[About this task]
Go through the listing below. Copy each line that has the string "will".

********

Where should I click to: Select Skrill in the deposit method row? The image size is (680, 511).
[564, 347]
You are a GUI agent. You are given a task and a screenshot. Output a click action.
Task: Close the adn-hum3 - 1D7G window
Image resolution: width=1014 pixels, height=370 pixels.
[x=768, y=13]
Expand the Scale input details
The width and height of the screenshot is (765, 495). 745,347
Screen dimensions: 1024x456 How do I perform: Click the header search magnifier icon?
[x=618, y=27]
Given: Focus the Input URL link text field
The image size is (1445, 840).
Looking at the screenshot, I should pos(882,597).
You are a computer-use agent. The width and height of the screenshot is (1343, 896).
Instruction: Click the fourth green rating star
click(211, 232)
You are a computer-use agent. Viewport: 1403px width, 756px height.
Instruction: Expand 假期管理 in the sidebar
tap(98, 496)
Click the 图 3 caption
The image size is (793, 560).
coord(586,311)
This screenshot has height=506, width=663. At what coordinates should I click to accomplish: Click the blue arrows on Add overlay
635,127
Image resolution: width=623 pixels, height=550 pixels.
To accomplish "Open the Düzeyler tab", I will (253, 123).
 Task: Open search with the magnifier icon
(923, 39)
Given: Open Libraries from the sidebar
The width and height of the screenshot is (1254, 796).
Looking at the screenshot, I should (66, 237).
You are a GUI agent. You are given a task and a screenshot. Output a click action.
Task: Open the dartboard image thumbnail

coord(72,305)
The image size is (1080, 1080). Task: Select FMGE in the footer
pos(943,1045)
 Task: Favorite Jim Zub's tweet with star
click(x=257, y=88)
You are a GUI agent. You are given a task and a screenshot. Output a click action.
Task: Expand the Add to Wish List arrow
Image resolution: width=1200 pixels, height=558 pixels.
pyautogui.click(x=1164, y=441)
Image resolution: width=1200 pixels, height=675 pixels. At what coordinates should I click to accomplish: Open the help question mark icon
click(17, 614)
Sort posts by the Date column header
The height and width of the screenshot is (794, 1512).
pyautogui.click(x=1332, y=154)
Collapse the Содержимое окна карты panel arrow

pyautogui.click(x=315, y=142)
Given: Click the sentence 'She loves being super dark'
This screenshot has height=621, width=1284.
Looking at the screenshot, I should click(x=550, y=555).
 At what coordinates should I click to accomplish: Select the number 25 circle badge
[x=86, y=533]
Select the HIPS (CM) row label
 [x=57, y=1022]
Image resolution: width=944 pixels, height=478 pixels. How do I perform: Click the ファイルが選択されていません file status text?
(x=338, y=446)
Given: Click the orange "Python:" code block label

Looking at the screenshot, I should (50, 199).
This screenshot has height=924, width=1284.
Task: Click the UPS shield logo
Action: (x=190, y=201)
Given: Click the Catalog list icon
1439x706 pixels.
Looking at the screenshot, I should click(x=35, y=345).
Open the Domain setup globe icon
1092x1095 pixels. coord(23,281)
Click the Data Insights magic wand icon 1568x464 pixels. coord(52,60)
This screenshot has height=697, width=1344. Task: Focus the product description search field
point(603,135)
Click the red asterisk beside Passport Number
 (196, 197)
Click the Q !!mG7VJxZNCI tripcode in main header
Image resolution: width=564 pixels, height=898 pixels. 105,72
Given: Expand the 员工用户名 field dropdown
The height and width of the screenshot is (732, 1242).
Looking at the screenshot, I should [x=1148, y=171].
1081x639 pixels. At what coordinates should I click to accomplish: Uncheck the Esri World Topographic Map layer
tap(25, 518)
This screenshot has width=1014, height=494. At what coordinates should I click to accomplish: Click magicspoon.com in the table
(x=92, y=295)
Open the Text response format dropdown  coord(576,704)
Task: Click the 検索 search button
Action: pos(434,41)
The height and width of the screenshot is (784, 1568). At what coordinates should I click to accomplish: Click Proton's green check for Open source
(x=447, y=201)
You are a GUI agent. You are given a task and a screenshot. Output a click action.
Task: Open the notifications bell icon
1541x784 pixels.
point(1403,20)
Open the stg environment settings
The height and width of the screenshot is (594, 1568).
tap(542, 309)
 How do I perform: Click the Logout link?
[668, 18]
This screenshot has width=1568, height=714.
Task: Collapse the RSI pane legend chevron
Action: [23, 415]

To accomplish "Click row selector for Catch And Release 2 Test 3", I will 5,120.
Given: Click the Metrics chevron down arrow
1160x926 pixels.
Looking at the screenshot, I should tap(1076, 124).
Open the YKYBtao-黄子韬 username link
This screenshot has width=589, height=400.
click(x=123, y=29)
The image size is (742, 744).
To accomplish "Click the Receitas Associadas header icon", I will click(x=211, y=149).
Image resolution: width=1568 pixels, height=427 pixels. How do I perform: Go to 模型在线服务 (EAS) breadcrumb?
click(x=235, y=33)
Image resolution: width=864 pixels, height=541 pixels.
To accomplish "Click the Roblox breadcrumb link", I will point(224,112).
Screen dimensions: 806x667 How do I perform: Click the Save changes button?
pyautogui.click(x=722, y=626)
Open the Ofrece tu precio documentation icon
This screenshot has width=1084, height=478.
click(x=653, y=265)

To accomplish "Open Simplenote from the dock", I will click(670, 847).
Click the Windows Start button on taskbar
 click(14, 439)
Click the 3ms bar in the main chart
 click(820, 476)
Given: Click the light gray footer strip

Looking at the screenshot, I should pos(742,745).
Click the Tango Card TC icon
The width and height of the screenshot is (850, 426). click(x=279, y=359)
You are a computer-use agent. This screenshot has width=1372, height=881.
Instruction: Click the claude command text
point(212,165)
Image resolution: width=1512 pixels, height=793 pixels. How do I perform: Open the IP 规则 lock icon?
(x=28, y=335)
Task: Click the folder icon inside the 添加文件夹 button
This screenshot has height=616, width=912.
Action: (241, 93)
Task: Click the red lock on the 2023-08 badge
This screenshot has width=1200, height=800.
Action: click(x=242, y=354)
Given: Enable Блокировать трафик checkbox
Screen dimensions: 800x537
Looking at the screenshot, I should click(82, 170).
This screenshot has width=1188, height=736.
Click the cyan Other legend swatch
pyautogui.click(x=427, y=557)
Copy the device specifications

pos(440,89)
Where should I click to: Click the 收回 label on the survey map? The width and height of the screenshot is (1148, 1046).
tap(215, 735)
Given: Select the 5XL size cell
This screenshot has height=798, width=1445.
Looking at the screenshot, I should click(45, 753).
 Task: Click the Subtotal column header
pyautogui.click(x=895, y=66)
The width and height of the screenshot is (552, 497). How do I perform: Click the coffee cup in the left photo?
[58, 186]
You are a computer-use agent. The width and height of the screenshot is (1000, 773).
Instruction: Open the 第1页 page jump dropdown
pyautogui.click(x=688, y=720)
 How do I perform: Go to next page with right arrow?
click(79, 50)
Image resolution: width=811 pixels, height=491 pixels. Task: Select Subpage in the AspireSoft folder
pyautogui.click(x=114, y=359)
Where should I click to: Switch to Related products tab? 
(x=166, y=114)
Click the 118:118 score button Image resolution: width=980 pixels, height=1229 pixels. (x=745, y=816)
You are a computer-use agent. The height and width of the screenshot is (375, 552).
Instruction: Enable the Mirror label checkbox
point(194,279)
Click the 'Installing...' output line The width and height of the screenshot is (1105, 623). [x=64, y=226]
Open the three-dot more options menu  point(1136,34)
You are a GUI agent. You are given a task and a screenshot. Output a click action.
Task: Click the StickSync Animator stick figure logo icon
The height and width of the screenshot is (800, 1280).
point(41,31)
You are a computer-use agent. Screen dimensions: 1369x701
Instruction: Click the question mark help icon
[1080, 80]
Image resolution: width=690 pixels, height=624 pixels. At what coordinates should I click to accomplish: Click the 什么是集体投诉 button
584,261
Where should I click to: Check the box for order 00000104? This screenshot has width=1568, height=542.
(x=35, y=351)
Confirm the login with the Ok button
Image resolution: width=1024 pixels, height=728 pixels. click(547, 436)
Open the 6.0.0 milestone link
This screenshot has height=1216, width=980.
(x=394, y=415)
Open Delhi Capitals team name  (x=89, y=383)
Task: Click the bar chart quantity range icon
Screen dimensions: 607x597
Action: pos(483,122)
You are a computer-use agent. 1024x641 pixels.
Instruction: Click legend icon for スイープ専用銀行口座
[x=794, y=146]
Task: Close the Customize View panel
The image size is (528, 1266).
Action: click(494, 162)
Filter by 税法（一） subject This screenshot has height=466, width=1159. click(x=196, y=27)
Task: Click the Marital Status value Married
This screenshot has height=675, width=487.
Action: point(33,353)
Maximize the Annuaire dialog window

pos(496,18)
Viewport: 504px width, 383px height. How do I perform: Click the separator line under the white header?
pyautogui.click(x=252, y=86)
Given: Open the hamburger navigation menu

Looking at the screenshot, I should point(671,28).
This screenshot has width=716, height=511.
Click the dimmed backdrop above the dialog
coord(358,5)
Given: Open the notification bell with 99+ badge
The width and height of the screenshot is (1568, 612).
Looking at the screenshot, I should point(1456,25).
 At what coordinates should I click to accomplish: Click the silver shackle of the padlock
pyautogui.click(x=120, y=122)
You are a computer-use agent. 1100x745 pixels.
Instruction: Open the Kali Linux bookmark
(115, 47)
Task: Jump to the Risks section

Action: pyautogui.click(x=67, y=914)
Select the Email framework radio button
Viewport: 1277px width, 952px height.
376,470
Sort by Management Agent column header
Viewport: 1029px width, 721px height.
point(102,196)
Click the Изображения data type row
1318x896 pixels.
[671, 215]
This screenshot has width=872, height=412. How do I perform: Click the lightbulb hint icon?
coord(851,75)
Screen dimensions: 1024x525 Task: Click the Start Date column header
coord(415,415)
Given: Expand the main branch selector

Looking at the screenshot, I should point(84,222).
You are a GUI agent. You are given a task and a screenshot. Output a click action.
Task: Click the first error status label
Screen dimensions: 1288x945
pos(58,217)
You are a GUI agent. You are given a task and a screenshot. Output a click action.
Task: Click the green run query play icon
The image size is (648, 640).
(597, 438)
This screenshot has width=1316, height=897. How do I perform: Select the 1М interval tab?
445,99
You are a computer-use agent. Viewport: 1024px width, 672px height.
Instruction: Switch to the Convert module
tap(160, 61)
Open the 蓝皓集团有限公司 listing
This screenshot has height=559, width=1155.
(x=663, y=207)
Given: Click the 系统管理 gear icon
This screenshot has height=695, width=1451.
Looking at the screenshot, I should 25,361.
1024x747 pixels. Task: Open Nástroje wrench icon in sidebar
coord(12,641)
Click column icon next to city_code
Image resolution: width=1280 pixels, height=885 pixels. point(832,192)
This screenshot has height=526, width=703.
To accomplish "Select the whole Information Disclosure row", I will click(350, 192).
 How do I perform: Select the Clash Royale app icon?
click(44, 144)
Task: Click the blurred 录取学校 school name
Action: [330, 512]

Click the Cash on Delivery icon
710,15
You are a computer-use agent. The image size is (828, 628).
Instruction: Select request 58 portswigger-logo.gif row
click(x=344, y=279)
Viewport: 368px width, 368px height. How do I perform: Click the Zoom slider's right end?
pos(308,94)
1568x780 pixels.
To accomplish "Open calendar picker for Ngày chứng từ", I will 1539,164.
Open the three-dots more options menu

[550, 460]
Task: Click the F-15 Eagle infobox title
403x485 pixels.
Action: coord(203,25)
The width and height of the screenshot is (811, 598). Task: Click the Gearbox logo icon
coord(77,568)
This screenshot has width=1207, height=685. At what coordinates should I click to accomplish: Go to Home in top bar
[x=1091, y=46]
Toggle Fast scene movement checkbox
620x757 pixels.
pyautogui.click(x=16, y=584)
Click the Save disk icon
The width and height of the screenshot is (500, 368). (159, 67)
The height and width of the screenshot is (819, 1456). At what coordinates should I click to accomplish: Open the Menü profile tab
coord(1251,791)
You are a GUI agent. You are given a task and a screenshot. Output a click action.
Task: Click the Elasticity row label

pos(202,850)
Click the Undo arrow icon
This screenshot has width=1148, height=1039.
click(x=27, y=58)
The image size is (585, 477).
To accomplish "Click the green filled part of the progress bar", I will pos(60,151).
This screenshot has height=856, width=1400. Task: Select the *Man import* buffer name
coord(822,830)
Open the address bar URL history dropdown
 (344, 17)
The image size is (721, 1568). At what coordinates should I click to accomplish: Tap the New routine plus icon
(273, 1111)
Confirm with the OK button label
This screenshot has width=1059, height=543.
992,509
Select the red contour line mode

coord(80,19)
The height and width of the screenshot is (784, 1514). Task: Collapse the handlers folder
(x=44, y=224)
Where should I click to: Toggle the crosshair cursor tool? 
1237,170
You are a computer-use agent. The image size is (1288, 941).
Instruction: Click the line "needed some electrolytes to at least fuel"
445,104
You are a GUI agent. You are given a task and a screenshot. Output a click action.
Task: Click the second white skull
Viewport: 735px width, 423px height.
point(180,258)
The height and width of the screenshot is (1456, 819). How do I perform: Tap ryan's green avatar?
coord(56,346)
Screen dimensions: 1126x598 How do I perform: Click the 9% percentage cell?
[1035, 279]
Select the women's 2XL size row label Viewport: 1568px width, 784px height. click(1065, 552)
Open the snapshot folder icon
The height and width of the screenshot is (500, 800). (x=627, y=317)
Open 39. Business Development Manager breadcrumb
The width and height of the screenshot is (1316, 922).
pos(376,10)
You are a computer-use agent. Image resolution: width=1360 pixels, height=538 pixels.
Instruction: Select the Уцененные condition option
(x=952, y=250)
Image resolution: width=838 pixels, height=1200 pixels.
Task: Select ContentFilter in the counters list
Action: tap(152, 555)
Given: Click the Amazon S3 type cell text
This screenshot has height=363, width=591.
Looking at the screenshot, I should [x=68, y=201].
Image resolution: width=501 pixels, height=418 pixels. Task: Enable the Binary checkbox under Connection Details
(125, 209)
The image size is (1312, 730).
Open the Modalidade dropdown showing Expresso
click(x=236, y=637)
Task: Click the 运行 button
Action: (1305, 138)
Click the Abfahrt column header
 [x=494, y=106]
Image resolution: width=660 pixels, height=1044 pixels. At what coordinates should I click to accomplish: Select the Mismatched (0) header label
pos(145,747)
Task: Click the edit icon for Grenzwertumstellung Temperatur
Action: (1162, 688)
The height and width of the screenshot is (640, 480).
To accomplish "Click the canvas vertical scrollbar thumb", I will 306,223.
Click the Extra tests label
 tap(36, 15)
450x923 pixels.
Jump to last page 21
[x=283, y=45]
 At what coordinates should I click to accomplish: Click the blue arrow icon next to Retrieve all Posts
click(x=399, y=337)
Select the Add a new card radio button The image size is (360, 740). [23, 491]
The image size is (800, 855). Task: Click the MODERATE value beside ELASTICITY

********

[Solution to this problem]
To accomplish "Open the Düzeyler tab", I will (253, 123).
To accomplish "Click row selector for Catch And Release 2 Test 3", I will 5,120.
To accomplish "Click the Receitas Associadas header icon", I will click(x=211, y=149).
To accomplish "Click the Roblox breadcrumb link", I will point(224,112).
To accomplish "Open Simplenote from the dock", I will click(670, 847).
To accomplish "Select the whole Information Disclosure row", I will click(350, 192).
To accomplish "Open calendar picker for Ngày chứng từ", I will 1539,164.
To accomplish "Click the green filled part of the progress bar", I will pos(60,151).
To accomplish "Click the canvas vertical scrollbar thumb", I will 306,223.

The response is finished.